TO DO:
Copy out all lines of the material below in which "computer" occurs.

DATA LISTING:
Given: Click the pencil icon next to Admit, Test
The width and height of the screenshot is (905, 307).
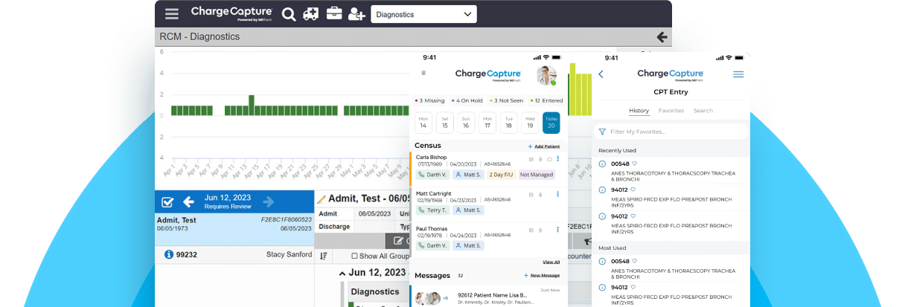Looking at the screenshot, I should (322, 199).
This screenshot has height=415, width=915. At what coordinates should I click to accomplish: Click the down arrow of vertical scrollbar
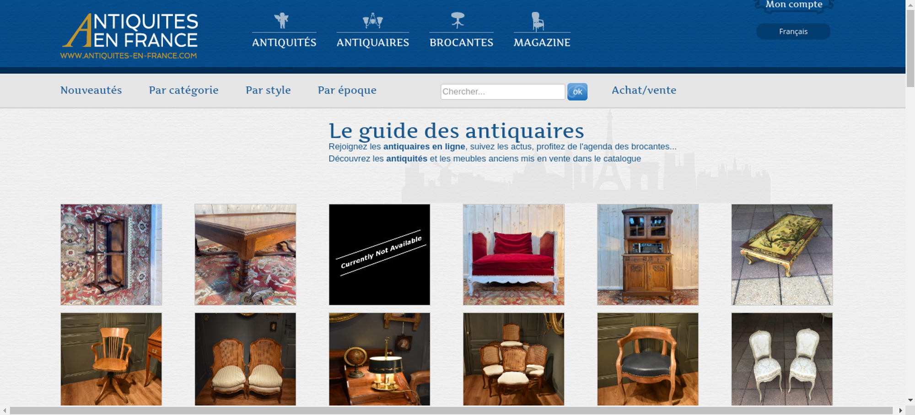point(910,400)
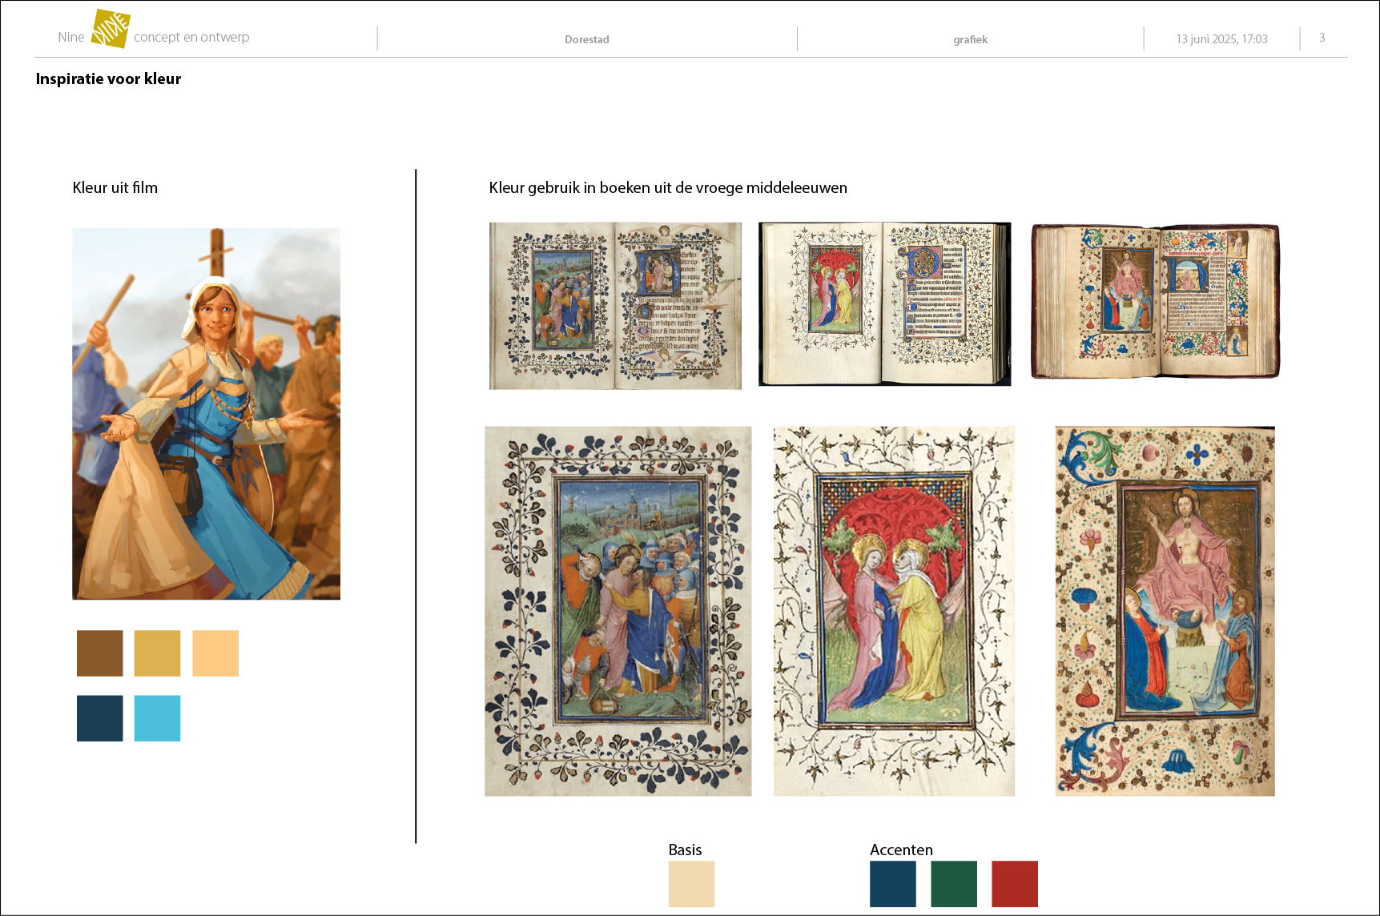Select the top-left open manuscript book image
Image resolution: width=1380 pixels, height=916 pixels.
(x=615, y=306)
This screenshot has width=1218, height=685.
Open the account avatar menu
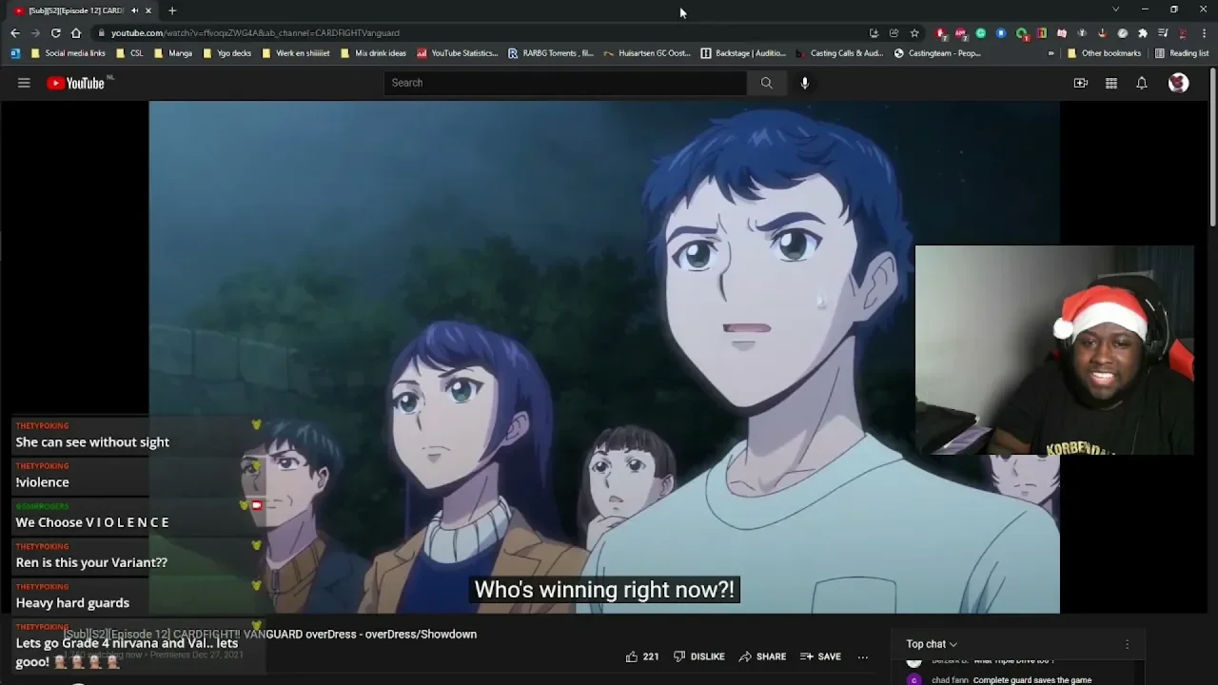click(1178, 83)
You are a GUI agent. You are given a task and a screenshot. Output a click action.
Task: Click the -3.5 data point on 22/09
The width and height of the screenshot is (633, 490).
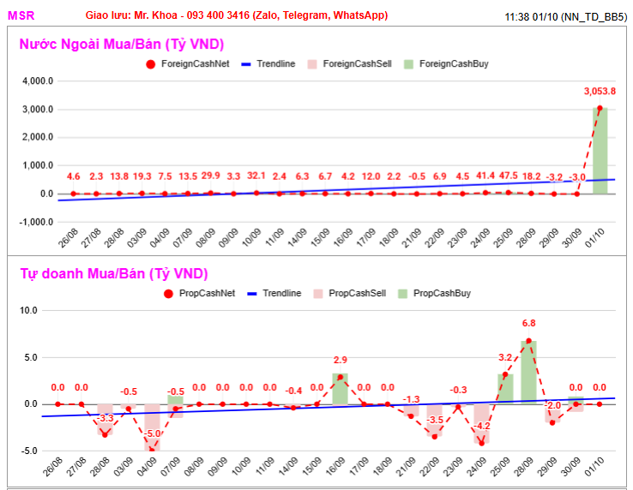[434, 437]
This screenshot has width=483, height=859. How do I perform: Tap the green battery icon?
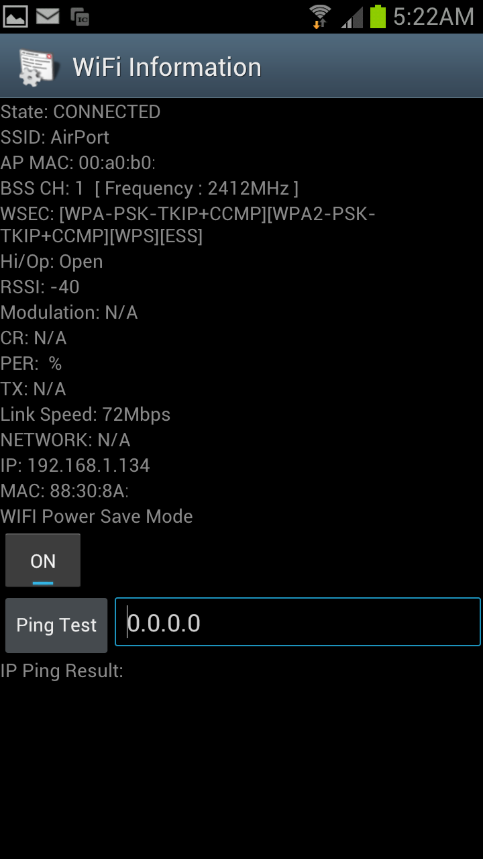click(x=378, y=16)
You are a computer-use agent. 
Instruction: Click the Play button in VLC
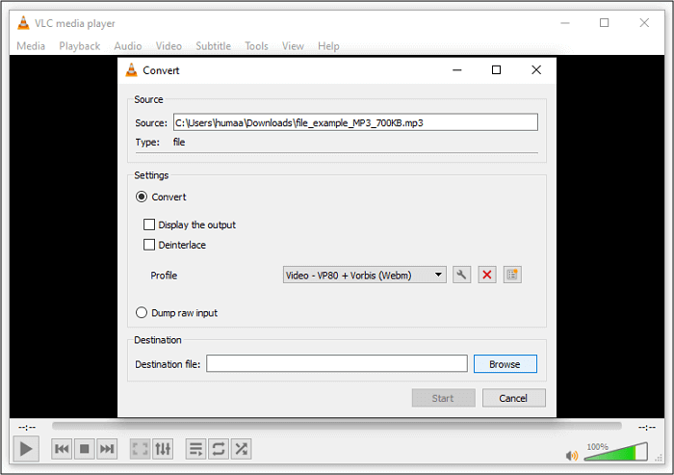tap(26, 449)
...
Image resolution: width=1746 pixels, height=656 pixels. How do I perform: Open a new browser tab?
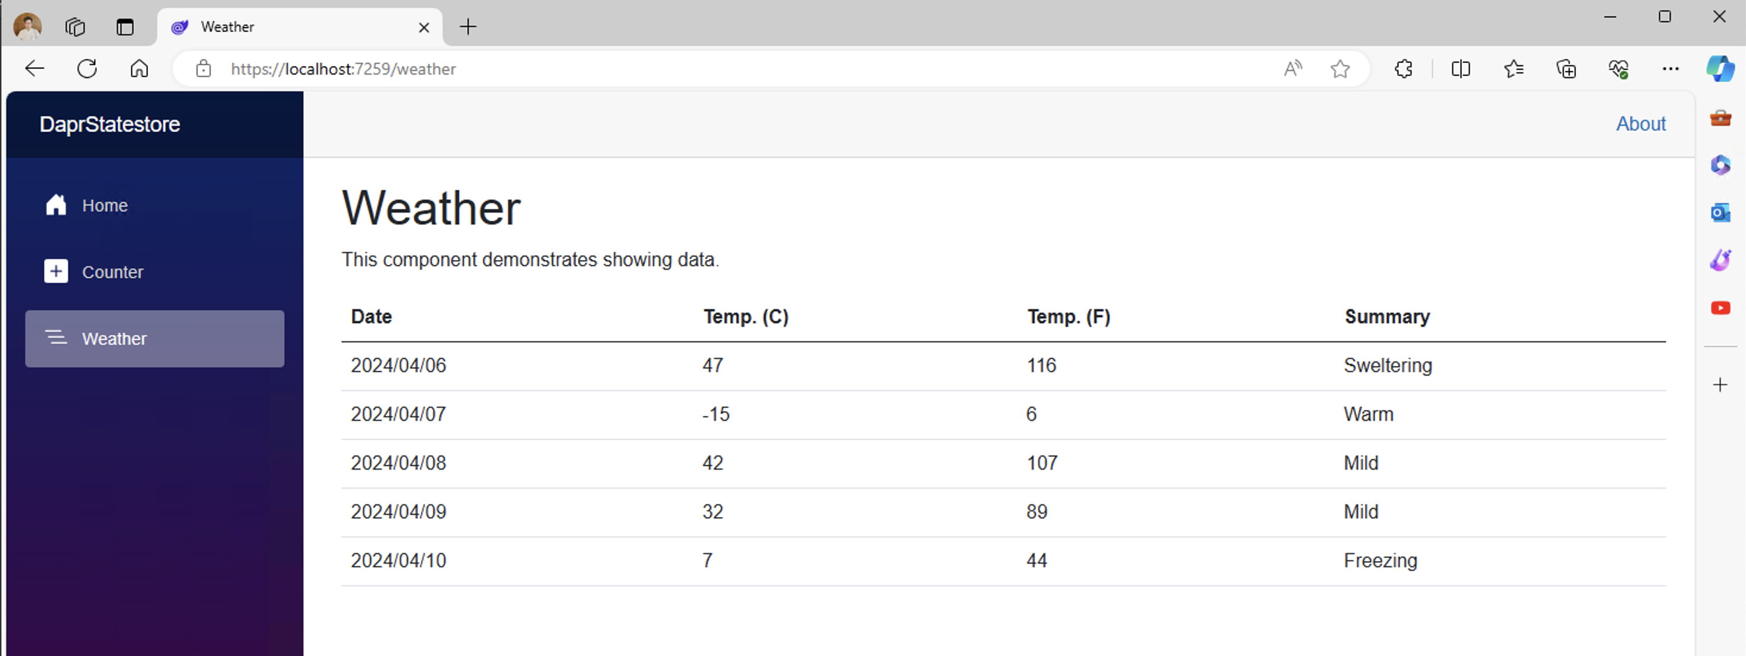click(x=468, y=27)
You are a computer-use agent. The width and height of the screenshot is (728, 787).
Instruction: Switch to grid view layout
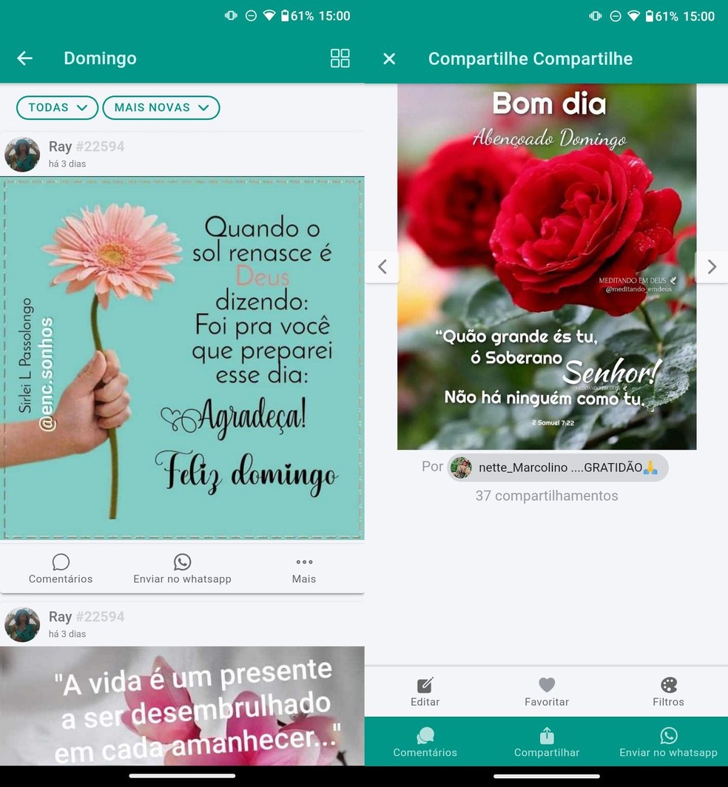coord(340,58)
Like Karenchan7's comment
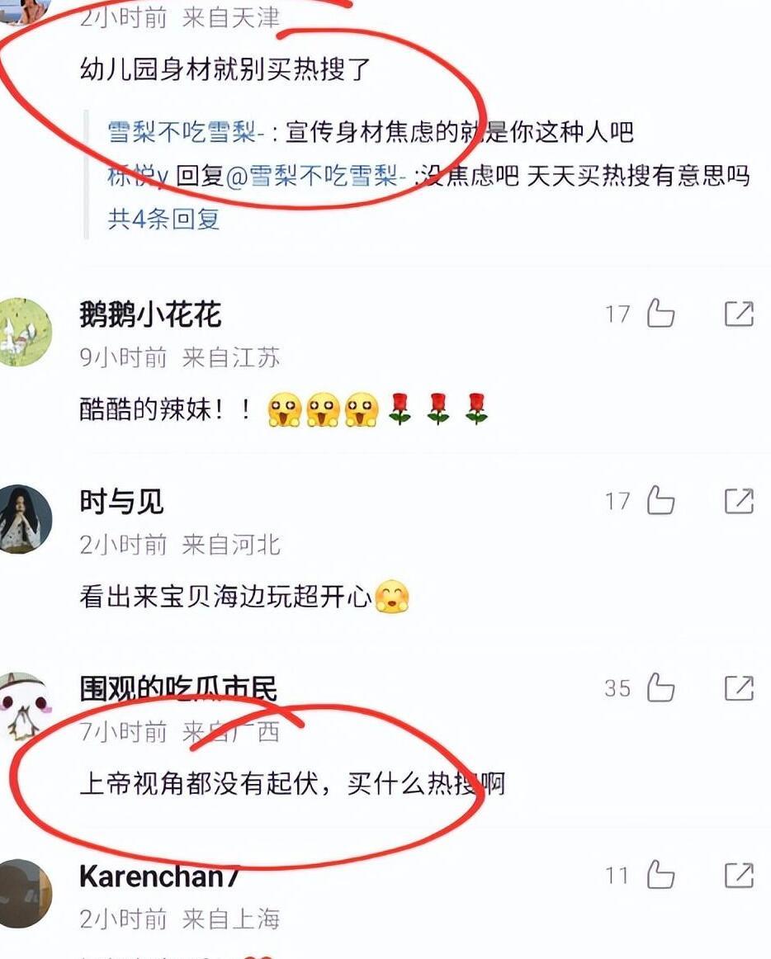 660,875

WRITTEN ANSWER:
You are a computer-use agent. 
You are a computer-use agent. The width and height of the screenshot is (728, 787).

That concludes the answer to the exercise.